Abstract
In this research, thin films of tin sulfide (SnS) and zinc sulfide (ZnS)
were prepared by spray pyrolysis technique on glass substrates at different
substrate temperatures and with different molar ratio of precursors in the
spray solution. Thin films heterojunction solar cell was also developed.
Mechanical move based homemade spray pyrolysis technique was used to
prepare the films on glass substrates. A thermal evaporation coating system
was also constructed to make an electrical Ohmic contact for the fabricated
solar cell.
The first part of the research was focused on the study of the
structural, compositional, morphological, surface analysis and optical
properties of the prepared films using appropriate techniques including
XRD, SEM, EDX and AFM. The structural parameters such as grain size
and dislocation density were estimated from X-ray diffraction (XRD)
pattern. The surface morphology of the films was examined using scanning
electron microscopy (SEM) and atomic force microscopy (AFM). The
average grain size and surface roughness were found to increase with
increasing of the substrate temperature. The elements present percentage in
the prepared films were known using the energy dispersive X-ray (EDX)
spectrum, which revealed that the deposited films are almost stiochiometric,
with (Sn/S) atomic percentage of (1.120) and (Zn/S) atomic percentage of
(1.167) for the optimized films.
Optical transmission and absorption spectra were recorded in the
wavelength range 200-1100 nm, and the data were used to calculate the
absorption coefficient and the optical energy band gap. The results of the
optical study indicated that the deposited ZnS films show a high optical
transmittance in the visible and near-infrared region, while SnS show a high
optical transmittance in the near-infrared region .

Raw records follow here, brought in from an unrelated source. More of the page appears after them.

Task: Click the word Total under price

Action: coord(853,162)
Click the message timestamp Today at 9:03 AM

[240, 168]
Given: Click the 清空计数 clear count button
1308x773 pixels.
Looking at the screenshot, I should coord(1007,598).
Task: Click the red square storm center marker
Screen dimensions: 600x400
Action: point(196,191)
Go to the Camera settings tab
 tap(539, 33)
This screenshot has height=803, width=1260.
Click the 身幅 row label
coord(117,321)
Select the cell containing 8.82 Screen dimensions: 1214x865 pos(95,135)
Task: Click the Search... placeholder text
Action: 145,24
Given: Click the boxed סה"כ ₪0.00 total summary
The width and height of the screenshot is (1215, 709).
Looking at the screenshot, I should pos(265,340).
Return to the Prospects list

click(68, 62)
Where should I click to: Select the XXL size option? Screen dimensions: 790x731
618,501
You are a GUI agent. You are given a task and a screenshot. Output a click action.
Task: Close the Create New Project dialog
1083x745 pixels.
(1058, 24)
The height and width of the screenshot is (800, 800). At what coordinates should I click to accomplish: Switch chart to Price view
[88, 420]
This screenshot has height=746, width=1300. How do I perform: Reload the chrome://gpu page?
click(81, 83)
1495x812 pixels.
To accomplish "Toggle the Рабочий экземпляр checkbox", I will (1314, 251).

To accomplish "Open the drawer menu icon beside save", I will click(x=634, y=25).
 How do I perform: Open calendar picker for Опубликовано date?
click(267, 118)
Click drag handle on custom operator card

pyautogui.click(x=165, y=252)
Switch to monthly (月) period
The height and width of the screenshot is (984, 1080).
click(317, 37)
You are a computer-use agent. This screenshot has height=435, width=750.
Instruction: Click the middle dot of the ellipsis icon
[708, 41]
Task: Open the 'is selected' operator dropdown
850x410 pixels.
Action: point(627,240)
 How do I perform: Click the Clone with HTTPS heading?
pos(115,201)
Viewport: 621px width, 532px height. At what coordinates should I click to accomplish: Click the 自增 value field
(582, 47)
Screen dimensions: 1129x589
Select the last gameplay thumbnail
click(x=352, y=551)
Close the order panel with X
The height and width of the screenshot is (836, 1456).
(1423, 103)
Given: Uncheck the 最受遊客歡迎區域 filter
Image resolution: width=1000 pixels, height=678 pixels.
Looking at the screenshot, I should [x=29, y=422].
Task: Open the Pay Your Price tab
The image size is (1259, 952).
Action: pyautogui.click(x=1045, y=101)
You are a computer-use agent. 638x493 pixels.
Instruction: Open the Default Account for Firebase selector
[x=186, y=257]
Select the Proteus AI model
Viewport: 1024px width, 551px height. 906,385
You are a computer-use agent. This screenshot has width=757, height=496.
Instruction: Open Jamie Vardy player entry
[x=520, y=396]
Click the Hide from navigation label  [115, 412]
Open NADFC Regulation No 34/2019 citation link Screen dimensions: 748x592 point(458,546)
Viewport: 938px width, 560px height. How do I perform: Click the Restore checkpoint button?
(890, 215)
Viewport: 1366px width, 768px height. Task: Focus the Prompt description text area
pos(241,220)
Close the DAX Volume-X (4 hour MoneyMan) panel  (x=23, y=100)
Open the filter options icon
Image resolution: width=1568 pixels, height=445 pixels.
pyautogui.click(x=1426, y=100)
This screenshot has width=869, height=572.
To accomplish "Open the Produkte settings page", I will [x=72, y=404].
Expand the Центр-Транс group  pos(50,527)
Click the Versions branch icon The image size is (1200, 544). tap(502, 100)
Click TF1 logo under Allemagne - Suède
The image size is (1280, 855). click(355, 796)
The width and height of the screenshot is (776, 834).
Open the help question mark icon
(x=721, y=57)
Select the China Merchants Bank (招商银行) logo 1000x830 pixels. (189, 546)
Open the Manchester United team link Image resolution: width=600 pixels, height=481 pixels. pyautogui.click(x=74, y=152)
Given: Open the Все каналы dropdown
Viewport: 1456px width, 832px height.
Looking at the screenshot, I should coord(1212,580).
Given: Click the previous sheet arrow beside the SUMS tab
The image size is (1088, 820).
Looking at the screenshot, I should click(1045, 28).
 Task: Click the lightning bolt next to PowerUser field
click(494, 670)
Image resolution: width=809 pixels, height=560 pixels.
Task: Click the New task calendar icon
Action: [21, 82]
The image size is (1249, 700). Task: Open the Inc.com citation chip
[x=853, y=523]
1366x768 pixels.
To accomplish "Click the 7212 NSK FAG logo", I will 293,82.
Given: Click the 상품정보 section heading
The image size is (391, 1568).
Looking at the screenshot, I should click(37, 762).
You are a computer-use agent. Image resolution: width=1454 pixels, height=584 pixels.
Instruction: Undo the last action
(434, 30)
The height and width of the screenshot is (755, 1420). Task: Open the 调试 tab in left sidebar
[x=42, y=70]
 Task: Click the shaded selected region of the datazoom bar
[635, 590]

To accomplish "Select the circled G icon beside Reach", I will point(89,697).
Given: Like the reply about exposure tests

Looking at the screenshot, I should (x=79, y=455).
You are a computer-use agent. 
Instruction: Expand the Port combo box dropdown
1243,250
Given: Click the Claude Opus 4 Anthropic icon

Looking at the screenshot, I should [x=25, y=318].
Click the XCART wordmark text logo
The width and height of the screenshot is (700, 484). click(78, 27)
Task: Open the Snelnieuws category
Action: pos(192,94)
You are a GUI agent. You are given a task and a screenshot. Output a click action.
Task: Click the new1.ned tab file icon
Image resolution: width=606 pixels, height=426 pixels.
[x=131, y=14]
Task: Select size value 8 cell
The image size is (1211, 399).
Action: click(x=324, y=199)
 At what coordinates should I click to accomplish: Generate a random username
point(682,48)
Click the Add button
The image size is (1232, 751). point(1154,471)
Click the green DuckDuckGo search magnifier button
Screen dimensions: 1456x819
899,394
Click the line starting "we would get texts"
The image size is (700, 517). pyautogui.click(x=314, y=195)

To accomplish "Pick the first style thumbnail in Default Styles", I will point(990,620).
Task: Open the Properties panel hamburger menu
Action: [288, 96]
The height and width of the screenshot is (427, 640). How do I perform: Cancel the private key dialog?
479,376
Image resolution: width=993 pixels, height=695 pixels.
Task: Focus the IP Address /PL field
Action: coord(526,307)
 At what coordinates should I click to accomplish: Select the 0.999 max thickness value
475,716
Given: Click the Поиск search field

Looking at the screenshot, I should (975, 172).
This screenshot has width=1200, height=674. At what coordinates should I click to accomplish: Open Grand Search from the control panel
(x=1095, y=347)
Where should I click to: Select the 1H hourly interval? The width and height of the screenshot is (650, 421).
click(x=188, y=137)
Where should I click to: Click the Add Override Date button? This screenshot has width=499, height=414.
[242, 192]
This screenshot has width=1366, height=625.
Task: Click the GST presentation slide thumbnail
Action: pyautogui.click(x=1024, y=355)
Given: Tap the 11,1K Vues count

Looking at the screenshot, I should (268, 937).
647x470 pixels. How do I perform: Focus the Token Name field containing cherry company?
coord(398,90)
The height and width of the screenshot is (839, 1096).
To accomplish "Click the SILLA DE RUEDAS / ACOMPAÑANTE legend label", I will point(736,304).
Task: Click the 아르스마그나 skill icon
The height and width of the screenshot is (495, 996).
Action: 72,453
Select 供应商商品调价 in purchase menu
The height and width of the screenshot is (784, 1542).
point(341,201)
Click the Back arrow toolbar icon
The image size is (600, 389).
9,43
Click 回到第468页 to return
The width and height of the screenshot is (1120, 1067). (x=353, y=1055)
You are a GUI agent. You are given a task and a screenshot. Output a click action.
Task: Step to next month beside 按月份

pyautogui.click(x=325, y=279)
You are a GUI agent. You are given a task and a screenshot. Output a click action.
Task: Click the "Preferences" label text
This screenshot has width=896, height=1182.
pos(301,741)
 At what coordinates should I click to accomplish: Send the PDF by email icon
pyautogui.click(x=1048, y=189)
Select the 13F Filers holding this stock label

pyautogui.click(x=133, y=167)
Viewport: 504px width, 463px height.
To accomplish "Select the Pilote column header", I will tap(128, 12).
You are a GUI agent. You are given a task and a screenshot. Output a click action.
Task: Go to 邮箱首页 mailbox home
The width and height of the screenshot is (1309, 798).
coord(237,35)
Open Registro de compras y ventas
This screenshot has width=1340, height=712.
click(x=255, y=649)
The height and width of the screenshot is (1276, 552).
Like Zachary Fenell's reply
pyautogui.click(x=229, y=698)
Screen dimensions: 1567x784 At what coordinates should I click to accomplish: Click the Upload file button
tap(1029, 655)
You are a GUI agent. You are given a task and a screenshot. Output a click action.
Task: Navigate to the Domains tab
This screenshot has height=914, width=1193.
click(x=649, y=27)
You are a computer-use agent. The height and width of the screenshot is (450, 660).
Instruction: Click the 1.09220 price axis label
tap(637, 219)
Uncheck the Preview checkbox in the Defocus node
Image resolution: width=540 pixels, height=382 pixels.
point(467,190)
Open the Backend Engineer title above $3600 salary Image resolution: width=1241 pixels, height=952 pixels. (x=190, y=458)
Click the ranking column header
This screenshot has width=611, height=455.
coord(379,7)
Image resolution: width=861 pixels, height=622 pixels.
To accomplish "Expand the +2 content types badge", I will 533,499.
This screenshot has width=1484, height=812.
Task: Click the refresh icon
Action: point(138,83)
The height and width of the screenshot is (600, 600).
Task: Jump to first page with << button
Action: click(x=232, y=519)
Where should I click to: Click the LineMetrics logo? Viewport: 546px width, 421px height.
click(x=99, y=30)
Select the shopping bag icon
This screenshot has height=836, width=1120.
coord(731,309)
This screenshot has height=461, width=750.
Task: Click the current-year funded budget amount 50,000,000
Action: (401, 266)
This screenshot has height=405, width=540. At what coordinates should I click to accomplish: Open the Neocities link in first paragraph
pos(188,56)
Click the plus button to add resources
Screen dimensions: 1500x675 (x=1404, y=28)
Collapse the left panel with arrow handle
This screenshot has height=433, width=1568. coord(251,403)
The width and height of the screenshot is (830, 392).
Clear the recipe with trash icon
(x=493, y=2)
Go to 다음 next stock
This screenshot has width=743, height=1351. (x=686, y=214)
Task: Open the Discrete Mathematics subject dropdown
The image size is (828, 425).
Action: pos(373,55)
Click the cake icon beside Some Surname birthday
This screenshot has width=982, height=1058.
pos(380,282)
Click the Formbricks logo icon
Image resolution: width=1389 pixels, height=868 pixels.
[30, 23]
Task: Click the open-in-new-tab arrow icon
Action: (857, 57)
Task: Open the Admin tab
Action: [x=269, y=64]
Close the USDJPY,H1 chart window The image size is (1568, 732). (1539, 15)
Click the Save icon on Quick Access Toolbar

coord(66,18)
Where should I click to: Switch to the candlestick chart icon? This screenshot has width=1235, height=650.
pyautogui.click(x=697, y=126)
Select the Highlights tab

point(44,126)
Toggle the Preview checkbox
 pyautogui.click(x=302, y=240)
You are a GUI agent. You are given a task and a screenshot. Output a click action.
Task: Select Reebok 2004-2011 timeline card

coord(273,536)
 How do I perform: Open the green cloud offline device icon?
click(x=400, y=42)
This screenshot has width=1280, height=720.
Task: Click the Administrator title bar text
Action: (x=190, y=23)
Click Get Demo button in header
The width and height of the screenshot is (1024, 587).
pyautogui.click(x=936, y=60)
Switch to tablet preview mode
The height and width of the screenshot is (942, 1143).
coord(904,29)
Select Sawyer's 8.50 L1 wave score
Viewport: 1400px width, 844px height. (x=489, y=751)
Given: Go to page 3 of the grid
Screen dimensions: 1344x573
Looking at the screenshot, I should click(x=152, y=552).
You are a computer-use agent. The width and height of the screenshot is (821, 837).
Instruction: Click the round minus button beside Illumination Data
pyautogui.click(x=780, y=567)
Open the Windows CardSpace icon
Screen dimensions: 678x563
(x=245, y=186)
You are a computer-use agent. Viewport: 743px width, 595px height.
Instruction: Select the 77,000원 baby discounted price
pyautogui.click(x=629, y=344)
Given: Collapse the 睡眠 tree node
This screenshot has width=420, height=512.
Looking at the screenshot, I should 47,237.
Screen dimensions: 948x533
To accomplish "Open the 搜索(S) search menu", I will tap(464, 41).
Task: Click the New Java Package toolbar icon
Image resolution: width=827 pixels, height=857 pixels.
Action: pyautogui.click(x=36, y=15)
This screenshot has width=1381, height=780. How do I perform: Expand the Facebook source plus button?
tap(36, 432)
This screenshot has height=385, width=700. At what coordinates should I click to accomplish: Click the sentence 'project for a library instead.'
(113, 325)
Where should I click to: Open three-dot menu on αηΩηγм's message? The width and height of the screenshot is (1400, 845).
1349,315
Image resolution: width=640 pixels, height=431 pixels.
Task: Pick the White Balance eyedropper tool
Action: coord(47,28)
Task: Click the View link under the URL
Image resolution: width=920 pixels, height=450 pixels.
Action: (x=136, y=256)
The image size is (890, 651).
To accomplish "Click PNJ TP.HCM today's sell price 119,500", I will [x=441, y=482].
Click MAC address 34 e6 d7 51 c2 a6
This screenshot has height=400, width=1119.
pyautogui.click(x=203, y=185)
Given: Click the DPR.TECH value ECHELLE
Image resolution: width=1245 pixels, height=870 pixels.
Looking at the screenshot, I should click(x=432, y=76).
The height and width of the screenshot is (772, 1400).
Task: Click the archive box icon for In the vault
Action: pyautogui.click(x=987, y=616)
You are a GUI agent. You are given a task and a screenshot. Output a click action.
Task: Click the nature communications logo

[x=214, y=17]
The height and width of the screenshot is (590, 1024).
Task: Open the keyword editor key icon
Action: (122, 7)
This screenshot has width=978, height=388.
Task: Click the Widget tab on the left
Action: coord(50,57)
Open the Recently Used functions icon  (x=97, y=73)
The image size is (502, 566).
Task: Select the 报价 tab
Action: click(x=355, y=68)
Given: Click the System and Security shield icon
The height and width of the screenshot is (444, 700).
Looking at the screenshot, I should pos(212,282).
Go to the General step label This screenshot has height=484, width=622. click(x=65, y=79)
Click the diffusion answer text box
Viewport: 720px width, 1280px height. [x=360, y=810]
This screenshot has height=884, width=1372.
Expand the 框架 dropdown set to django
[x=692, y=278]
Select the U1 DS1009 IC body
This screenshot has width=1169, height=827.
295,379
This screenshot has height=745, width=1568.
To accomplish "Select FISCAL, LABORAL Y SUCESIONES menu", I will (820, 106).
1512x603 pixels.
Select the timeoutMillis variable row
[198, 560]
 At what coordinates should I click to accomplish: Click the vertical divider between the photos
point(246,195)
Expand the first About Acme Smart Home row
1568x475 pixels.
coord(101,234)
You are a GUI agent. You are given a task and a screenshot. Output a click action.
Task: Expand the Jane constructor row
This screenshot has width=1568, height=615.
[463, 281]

The study of the structural of the obtained SnS and ZnS films show
that they are strongly dependent on the substrate temperature and it is
observed that the best crystallinity of the films is obtained at the 375 oC
substrate temperature with a molar ratio of 1:2 of the precursors in spray
solution, and 375 oC found to be optimum temperature to prepare the best
ZnS and SnS thin films. The obtained results were discussed in view of
testing the suitability of SnS film as an absorber and ZnS film as a window
for the fabrication solar cell.
The second part of the research was focused on the performance of
heterojunction solar cell with the configuration, ITO/ZnS/SnS/In. The
optimized prepared SnS film was used as an absorber layer for solar cell and
ZnS film used as a window layer for solar cell. Different metallization
schemes were examined for films Ohmic contacts. The I-V characteristics
for indium metal have been found to be fairly linear in the wide range of
applied voltage which indicates good Ohmic contacts behavior. The TLM
treated indium metal contacts are useful for (ZnS, SnS) based devices since
it exhibited better and thermal stable properties as compared to other
examined metal structures for Ohmic contacts. The specific contact
resistance of the indium has also been measured by the TLM and obtained to
be of an order of magnitude lower than that of other metals. The illuminated
current-voltage characteristics were measured to evaluate our fabricated
solar cell device performance. The most important cell parameters, open
circuit voltage (Voc), short circuit current (Ish), maximum voltage (Vmax.),
maximum current (Imax.), fill factor (FF), and the cell efficiency (η) were
determined and compared with the recently reported theoretical analysis
values. The calculated value of the fill factor was found to be (47.8%) and
the efficiency of the cell was found to be (0.71%).